Refusing activation of LV lv1 containing an unrecognised segment.
1 logical volume(s) in volume group "vg1" now active
Researching this it appears that regular Linux does not know about thick segments. And thick provisioning is an add on created by QNAP. So I found the QNAP sources to make a Linux kernel with LVM thick support. But before I reinvent the wheel I thought I would ask if anyone has seen a similar case and may have a pre built kernel to share? Or does anyone know of a work around for recovering LVM thick volumes?
February 6th, 2017, 9:35
S.Haran wrote:I'm working on a remote recovery of a QNAP where the data is on a LVM thick volume. With the NAS drives connected to a PC running Ubuntu Linux the RAID assembles fine via mdadm and I can see the logical volume but when I try to activate it says...
# vgchange -ay
WARNING: Unrecognised segment type thick
/usr/sbin/thin_check: execvp failed: No such file or directory
Check of pool vg1/tp1 failed (status:2). Manual repair required!
Refusing activation of LV lv1 containing an unrecognised segment.
1 logical volume(s) in volume group "vg1" now active
Researching this it appears that regular Linux does not know about thick segments. And thick provisioning is an add on created by QNAP. So I found the QNAP sources to make a Linux kernel with LVM thick support. But before I reinvent the wheel I thought I would ask if anyone has seen a similar case and may have a pre built kernel to share? Or does anyone know of a work around for recovering LVM thick volumes?
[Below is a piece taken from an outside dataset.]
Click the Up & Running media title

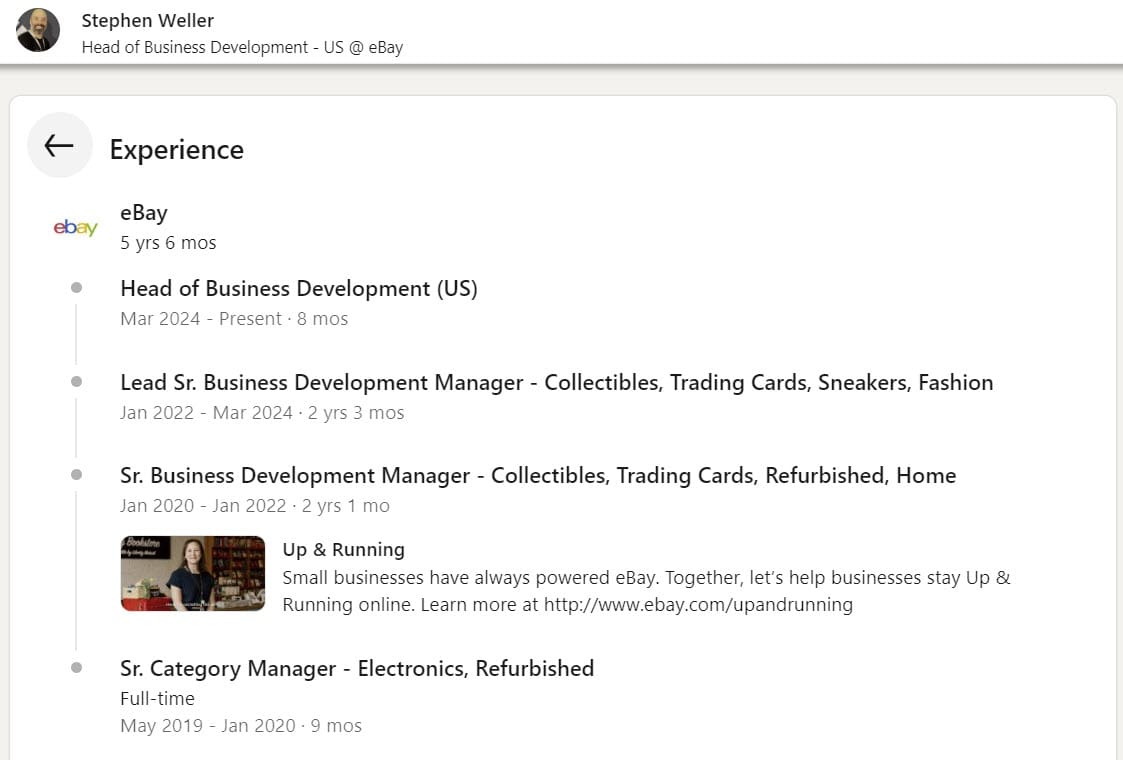tap(343, 549)
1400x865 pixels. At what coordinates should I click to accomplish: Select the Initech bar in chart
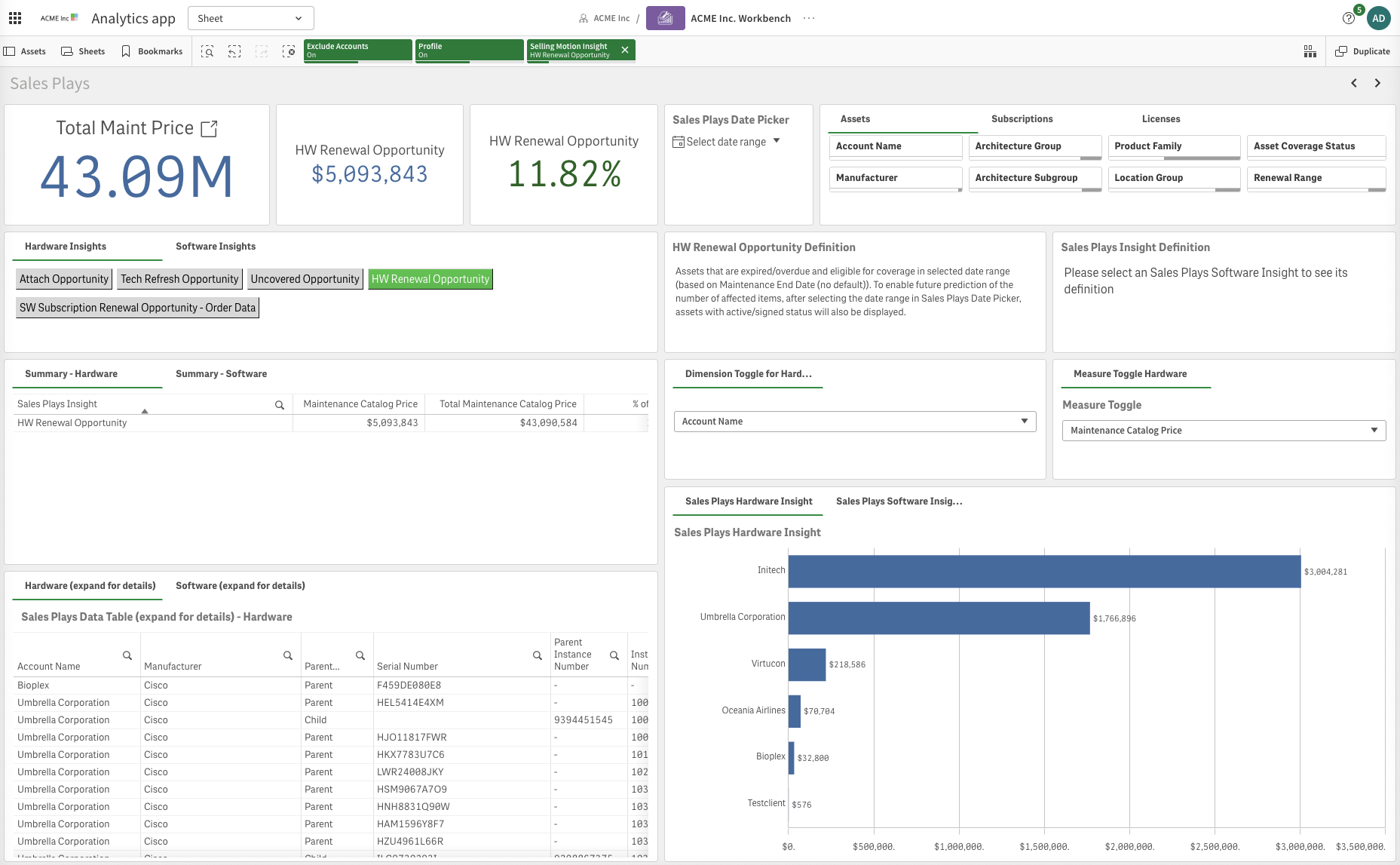pos(1044,572)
You should exclude culprit drive from your reconstruction.
February 6th, 2017, 11:14
Perhaps you can just read out the RAID settings using mdadm and then assemble it in R-Studio.
February 7th, 2017, 13:32
@Dr-Kiev, The culprit drive was already excluded and the RAID assembles fine in degraded mode.
@data-medics, Thanks. I see R-Studio now supports LVM. But I expect it is Linux standard LVM. I don't have access right now to test it.
February 14th, 2017, 7:43
UFS , Recovery Explorer Professional
http://www.sysdevlabs.com/product.php?id=rxp6Software changes log:
Version 6.9.3 (dated 19.01.2017):
- Download for Microsoft Windows;
- Download for Linux OS;
- Download for Apple Mac OS X;
What's new in version 6.9.3:
* Added support of LVM2 thin-provisioned volumes;
* Extended support of camera-raw formats by embedded viewer.
February 16th, 2017, 12:36
Thank you DR-Kiev for sharing that. I am not able to test if it also supports thick volumes. But it is nice to see an app that supports thin LVM volumes as I do not know any that do apart from the thin tools available with Linux.